Bcl-2 inhibitors: small molecules with a big impact on cancer therapy
M Vogler, D Dinsdale, MJS Dyer... - Cell Death & ..., 2008 -

Bcl-2 inhibitors: targeting mitochondrial apoptotic pathways in cancer therapy
MH Kang - Clinical Cancer Research, 2009 - AACR

ABT-263: a potent and orally bioavailable Bcl-2 family inhibitor
C Tse, AR Shoemaker, J Adickes, MG Anderson - Cancer research, 2008 - AACR

Phase II study of single-agent navitoclax (ABT-263) and biomarker correlates in patients with relapsed small cell lung cancer
CM Rudin, CL Hann, EB Garon, MR De Oliveira... - Clinical Cancer ..., 2012 - AACR
Purpose: Bcl-2 is a critical regulator of apoptosis that is overexpressed in the majority of small cell lung cancers (SCLC).
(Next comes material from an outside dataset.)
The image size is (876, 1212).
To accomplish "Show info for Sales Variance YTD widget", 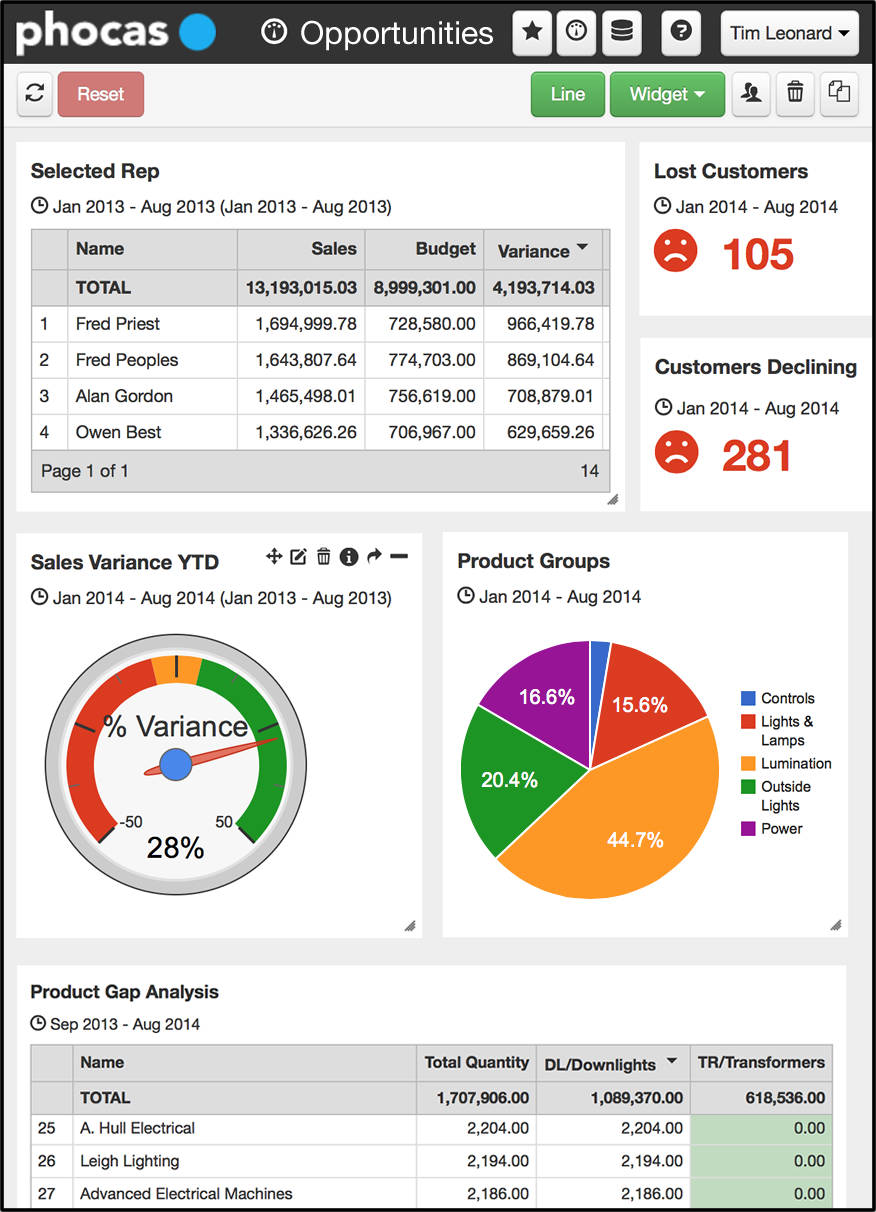I will (x=348, y=557).
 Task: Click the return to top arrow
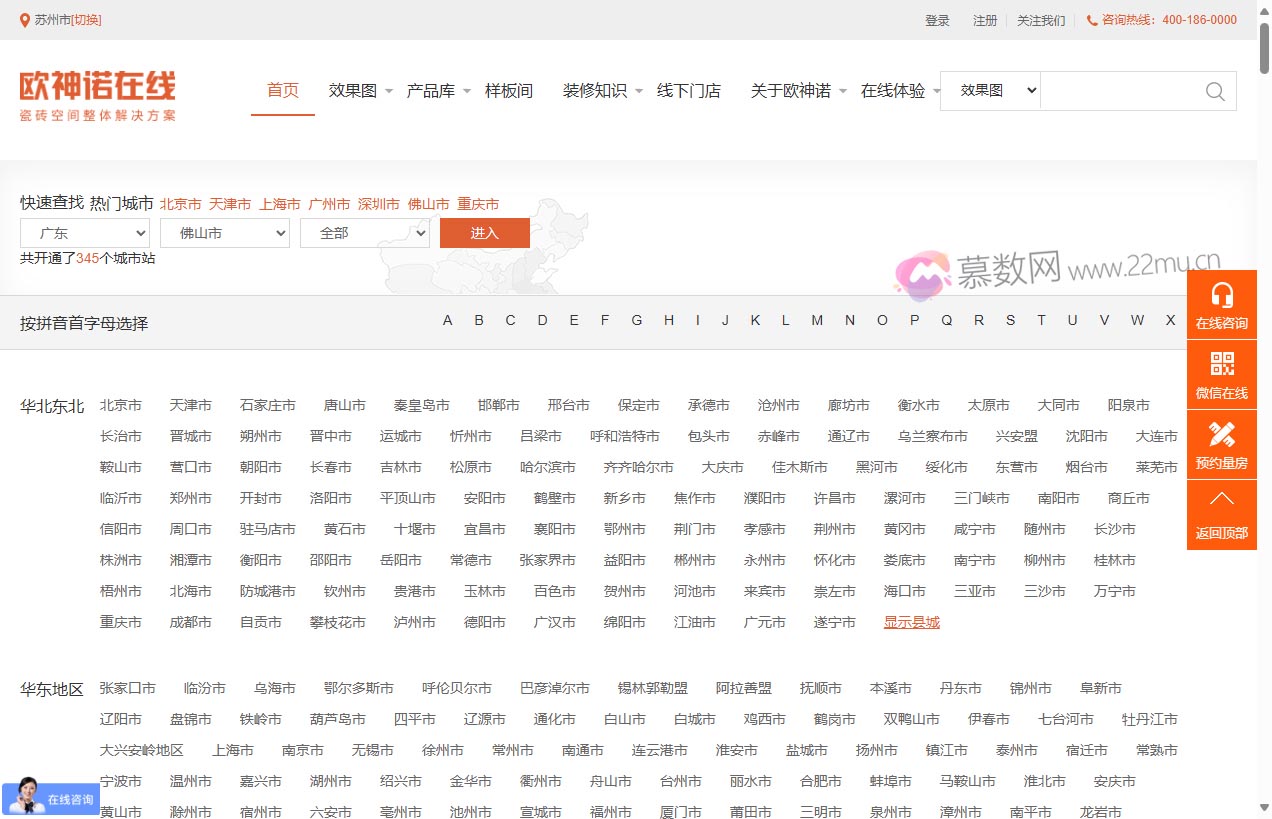(x=1221, y=500)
Nativoclax (ABT-263) is a potent and selective inhibitor of Bcl-2 and Bcl-x L. The primary objectives of this phase IIa study included safety at the

Purchase(buy) Bcl-2 inhibitor Navitoclax(ABT-263),Potent Bcl-2 family inhibitor, inhibits Bcl-2, Bcl-xL, and Bcl-w, at Active Biochem and the United State(U.S.), Germany, Japan, France,United Kingdom(UK),Switzerland, Australia distributors.
ABT-263 is an orally sellecitive inhibitor of B-cell leukemia 2 (Bcl-2) family of proteins with potential antineoplastic activity. ABT-263 is a small molecular with the formula of C47H55ClF3N5O6S3 and Molecular Weight of 974. As a Bad-like Bh3 minetic, ABT-263 binds to Bcl-2 family proteins Bcl-2, Bcl-xl and Bcl-w, disrupts the interaction between Bcl-2/Bcl-xl /Bcl-w and pro-apoptotic proteins such as Bim, Bad and Bak, which trigger the caspases-initiated cell death pathway to induce apoptosis.